Entre relámpagos y ruinas

Hubo un tiempo en que el nombre de España no era sólo el eco de gestas castellanas ni la sombra gloriosa de conquistas americanas. Fue también luz y temor en los confines del Mediterráneo oriental, donde la media luna otomana avanzaba sobre los restos bizantinos y los cristianos resistían entre iglesias derruidas y fortalezas sitiadas. Allí, en ese mundo asediado por los vientos de oriente, tuvo lugar en el otoño de 1500 una empresa tan audaz como olvidada: la expedición a Cefalonia, dirigida por Gonzalo Fernández de Córdoba, el Gran Capitán. Aquel fue el escenario de una cruzada no declarada, en la que España intervino como espada de la Cristiandad frente al empuje islámico, en auxilio de una Venecia que ya no podía sostener sola el equilibrio del Adriático.

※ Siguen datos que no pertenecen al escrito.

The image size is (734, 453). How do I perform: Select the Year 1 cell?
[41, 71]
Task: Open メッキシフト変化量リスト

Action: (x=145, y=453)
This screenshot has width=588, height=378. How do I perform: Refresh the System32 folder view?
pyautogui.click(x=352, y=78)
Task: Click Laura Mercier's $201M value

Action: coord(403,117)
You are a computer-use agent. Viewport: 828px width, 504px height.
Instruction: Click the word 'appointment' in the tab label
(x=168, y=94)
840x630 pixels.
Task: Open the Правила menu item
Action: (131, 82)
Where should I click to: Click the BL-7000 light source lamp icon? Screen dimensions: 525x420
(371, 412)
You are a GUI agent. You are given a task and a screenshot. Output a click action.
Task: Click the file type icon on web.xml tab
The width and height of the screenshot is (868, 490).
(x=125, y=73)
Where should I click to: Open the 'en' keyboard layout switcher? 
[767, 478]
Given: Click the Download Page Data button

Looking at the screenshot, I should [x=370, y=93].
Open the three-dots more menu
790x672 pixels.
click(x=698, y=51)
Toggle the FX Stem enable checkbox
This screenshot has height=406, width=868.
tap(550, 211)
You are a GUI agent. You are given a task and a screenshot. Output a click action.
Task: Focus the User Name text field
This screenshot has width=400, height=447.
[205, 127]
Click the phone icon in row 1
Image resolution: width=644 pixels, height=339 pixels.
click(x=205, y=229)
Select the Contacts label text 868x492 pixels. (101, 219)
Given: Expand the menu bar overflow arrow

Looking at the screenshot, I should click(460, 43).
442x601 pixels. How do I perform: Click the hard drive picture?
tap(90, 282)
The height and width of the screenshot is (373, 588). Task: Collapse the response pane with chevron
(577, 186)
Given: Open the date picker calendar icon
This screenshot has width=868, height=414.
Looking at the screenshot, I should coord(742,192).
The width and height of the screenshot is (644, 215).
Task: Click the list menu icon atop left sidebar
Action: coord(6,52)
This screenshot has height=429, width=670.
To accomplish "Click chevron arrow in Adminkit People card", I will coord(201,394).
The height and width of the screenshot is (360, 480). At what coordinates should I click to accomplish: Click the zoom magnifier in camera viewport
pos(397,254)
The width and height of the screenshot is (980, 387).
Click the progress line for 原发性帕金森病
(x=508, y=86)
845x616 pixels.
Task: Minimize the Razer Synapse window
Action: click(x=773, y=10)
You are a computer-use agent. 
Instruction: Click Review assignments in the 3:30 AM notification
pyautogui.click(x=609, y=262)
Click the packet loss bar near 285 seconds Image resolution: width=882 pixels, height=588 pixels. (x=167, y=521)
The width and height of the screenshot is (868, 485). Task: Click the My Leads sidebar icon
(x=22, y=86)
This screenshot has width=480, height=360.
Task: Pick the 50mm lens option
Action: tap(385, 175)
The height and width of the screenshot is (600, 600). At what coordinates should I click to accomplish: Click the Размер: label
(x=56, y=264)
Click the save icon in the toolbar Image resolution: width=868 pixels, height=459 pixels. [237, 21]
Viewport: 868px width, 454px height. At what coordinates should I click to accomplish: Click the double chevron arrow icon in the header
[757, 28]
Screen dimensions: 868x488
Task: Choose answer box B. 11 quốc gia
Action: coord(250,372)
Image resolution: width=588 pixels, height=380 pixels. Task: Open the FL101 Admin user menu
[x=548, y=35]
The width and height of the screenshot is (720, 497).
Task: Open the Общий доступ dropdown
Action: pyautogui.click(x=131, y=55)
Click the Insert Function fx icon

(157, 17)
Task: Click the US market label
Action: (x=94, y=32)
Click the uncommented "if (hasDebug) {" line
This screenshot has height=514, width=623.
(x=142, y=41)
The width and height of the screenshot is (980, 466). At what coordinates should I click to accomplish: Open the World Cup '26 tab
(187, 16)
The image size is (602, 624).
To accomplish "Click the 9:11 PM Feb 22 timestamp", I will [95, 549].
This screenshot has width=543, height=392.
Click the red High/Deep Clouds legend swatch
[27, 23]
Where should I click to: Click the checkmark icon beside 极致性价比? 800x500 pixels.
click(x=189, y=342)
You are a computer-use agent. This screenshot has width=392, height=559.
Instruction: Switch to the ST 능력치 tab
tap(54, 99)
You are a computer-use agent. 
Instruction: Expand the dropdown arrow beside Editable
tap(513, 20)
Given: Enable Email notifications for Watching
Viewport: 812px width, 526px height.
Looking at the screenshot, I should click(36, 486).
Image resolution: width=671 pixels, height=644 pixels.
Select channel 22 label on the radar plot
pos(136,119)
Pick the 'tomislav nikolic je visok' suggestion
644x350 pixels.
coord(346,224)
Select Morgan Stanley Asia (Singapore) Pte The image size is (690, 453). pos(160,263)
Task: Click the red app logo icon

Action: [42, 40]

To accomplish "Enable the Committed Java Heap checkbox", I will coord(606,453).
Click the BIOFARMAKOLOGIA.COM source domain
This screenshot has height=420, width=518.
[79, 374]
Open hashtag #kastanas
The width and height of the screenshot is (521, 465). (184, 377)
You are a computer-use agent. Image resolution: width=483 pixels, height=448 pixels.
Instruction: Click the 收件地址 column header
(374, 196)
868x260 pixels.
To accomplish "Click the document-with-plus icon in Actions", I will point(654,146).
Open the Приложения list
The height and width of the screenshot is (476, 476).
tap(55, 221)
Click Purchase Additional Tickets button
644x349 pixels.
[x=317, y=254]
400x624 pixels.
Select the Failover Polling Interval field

En los años finales del siglo XV, el Imperio otomano se había convertido en la mayor potencia de Eurasia. Bajazet II, sucesor de Mehmet el Conquistador, continuaba la expansión en los Balcanes, Asia Menor y el Egeo. En 1499, las fuerzas turcas habían infligido una severa derrota a Venecia en Lepanto, muy distinta de la batalla del mismo nombre que se libraría un siglo más tarde. Las posiciones cristianas en Grecia se desmoronaban: Modón, Corón y Navarino habían caído. Las flotas islámicas surcaban el mar Jónico con impunidad, y las islas jonias, posesiones históricas de la Serenísima, comenzaban a ser objeto de saqueo y sometimiento. La situación era tan crítica que, por primera vez en décadas, el Papado y las coronas cristianas comprendieron que el Mediterráneo oriental podía perderse para siempre. Venecia, acosada y solitaria, recurrió entonces al Papa Alejandro VI y a los Reyes Católicos. Alejandro VI, pese a su fama turbia, era un pontífice hábil, deseoso de ejercer su papel de árbitro espiritual. Fernando de Aragón, rey de Sicilia y Nápoles, entendió que lo que estaba en juego no era sólo una isla, sino el equilibrio estratégico del mar interior. Decidió acudir en auxilio de Venecia, en nombre de la cristiandad, pero también para demostrar que la nueva España, recién unificada y triunfante en Granada, tenía vocación internacional. Y para dirigir la expedición, escogió a su hombre más eficaz, su mejor general, su pieza clave en Italia: el Gran Capitán.

Gonzalo Fernández de Córdoba, que había transformado la guerra medieval en un arte moderno, aceptó el mando de una flota mixta compuesta por galeras venecianas, naves napolitanas y barcos pontificios. Zarpó desde Otranto con más de cincuenta embarcaciones, entre galeazas de guerra, galeras ligeras y naos de transporte. Le acompañaban cerca de nueve mil hombres, entre ellos veteranos de Granada y Atella, piqueros lombardos, ballesteros franceses, zapadores pontificios y artilleros españoles. La empresa era compleja: debían desembarcar en territorio hostil, sitiar una fortaleza inexpugnable y resistir posibles contraataques navales del sultán. El 8 de noviembre de 1500 avistaron las costas de Cefalonia, isla montañosa, fértil y bien fortificada. En su interior se alzaba el castillo de San Jorge, bastión otomano que dominaba la región desde una colina de difícil acceso. Su gobernador era Gisdar Aga, comandante turco de origen albanés, experimentado y cruel. Contaba con una guarnición de tres mil hombres, entre ellos 700 jenízaros, milicianos albaneses y corsarios renegados. Había reforzado las murallas con ayuda de ingenieros griegos convertidos al islam, y esperaba resistir hasta la llegada de refuerzos otomanos desde Patras o Eubea. La isla, aunque pequeña, era vital para el control del mar Jónico.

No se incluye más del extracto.